In wastewater treatment research Mikel Duke led a team of VU researchers to improve the removal of herbicide from industrial wastewater and develop a method using light conducting photocatalytic membrane for sustainable, low-chemical filtration of polluted water; Jianhua Zhang teamed up with researchers from the CSIRO to conduct A Review on Current Development of Membranes for Oil Removal from Wastewaters.

Heavy metals are extremely poisonous, even at low concentrations.  Current methods for detection of heavy metals, such as lead, involves either very bulky lab equipment or more portable sensors that have some fundamental limitations.  Researchers from VU, the CSIRO, Kuwait and China joined in the first work to develop a multi-purpose optical fibre as portable onsite sensor for detection of lead at low concentrations.

The treatment of wastewater in manufacturing is essential to prevent pollution of land and water.  Further to this, the proper treatment of wastewater for reuse can reduce water usage and it is possible to achieve zero water discharge with a combination of technologies.  ISILC researchers joined CSIRO researchers with this aim in A review of process and wastewater reuse in the recycled paper industry.

PFAS (Per- and Polyfluoroalkyl compounds) contamination is a developing crisis, as the chemicals are toxic, highly persistent and accumulate in the bodies of fish, animals and people.  The water researchers continue their search for viable methods for the removal of PFAS contaminants from wastewater by using in-situ formed ferric nanoparticles.

A project led by Dr Nitin Muttil for City West Water in 2019-2020, to reduce the problem of bursts and leaks in the pipe network, had great success for saving water, reducing repair costs and for developing a source of clean energy. When looking into the causes of pipe failure, Dr Muttil identified excess pressure in sections of the network causing pipes to burst could be used to drive water turbines to generate electricity and, at the same time, relieve the pressure. This project involved developing AI algorithms to predict locations of leaks. This allows the water utility to develop a pipe replacement plan based on the risk factors identified.

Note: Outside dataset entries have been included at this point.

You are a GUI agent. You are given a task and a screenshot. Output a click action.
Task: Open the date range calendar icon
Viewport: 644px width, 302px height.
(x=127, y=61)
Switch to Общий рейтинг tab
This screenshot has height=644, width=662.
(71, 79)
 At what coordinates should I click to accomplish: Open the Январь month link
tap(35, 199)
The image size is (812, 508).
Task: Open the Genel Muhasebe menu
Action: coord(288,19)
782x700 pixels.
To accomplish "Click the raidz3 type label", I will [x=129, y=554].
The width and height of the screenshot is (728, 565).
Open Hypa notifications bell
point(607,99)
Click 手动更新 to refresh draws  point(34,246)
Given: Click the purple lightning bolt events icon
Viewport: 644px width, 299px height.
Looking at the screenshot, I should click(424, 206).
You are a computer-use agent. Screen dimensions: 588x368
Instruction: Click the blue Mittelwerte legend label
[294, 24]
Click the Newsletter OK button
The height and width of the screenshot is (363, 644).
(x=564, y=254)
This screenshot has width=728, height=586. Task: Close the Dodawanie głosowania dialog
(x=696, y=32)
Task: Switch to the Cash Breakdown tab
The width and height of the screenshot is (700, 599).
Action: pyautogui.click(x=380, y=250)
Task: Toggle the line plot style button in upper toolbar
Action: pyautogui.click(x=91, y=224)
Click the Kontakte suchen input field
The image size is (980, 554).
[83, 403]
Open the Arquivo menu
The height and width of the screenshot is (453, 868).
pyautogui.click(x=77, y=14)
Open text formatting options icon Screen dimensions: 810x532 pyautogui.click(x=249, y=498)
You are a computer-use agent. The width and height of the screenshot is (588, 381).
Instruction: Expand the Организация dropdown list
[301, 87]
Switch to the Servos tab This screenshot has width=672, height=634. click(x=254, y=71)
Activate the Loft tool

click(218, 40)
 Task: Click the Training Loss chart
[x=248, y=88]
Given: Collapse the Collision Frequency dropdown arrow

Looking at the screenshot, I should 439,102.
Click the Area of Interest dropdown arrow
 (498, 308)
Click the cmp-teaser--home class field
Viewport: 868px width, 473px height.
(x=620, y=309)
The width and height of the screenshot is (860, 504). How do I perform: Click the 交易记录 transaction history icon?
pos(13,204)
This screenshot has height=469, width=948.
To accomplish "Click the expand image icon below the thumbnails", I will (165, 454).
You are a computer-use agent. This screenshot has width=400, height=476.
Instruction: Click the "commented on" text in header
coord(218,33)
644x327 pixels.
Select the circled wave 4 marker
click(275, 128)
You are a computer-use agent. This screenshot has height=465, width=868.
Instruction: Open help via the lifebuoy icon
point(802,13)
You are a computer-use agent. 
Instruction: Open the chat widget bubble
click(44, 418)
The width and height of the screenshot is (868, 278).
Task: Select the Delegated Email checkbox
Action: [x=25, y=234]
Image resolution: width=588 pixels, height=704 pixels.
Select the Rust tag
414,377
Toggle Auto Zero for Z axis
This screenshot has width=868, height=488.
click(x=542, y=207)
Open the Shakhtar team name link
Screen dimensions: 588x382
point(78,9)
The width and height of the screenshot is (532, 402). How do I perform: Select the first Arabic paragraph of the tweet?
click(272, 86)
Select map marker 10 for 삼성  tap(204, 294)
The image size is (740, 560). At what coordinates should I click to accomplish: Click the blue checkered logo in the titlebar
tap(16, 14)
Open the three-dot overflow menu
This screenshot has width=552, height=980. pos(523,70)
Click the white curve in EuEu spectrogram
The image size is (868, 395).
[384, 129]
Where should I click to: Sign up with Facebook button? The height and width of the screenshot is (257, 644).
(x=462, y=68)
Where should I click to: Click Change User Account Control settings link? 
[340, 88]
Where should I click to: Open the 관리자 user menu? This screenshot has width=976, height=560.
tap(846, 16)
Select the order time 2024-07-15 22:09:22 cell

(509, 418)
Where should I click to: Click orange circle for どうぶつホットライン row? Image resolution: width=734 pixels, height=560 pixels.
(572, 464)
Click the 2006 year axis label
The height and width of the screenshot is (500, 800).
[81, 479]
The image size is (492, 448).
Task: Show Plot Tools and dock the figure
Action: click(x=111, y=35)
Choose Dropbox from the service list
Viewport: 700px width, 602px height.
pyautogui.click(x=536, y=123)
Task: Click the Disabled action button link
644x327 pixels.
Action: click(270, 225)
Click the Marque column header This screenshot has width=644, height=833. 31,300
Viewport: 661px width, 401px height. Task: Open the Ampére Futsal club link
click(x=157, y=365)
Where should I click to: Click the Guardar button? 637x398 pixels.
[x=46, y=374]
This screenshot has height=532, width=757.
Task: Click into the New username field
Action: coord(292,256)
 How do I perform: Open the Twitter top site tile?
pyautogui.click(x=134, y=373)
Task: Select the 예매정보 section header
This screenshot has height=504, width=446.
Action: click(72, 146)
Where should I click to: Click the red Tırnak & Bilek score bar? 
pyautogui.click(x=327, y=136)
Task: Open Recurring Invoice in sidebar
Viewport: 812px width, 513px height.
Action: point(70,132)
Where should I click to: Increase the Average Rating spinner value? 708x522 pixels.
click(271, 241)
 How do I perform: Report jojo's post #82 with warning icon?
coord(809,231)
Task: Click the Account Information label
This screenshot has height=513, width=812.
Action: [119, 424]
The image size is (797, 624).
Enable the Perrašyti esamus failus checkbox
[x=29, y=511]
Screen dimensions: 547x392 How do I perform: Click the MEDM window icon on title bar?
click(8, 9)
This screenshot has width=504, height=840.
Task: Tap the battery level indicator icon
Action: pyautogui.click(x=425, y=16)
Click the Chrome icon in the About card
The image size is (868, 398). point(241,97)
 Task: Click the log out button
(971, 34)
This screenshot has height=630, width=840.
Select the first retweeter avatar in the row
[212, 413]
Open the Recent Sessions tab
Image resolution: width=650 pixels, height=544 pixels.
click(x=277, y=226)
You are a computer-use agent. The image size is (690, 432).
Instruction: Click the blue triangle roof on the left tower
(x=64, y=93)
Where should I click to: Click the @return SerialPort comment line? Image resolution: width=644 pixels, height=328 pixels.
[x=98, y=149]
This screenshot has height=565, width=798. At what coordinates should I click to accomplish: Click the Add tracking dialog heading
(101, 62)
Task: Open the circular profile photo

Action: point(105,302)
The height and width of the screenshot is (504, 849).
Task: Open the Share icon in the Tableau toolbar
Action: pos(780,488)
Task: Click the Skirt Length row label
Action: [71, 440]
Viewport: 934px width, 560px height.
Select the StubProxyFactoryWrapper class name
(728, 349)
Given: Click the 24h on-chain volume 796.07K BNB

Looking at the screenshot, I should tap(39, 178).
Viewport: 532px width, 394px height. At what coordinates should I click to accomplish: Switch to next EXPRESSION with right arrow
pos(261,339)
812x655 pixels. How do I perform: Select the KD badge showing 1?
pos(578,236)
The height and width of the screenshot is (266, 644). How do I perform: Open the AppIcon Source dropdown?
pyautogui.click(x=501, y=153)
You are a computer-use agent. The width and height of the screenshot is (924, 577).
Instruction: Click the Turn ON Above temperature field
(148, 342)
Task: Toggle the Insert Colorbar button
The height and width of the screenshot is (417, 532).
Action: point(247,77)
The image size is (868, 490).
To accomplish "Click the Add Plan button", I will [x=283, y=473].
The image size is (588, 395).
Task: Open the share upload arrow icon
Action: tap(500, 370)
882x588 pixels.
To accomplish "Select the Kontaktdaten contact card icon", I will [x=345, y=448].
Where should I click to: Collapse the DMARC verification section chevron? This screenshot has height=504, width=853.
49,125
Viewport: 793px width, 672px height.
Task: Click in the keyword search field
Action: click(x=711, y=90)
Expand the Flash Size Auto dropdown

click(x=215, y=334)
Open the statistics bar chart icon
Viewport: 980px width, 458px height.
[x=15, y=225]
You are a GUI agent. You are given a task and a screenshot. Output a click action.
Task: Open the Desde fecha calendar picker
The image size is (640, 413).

Victoria University partnered with EGL (Environmental Group Limited) Water to develop a process to separate and destroy harmful PFAS (Per- and Polyfluoroalkyl compounds) in contaminated water. PFAS is a developing crisis, as the chemicals are toxic, highly persistent and accumulate in the bodies of fish, animals and people. EGL applied for a patent in 2020 after successful trails at a pilot plant, with the oversight and technical guidance of VU researchers.

Bachelor of Engineering (Honours) (Civil Engineering) covers planning, design, construction and management of water infrastructure, including: water supply and wastewater systems, and irrigation, drainage and flood protection systems.

The Master of Engineering specialisation in civil engineering offers learning in sustainable design and development of infrastructure, urban water management and smart water systems design. 

The  Women in Science & Engineering program supports VU’s current university students, and inspires women to choose engineering and science careers.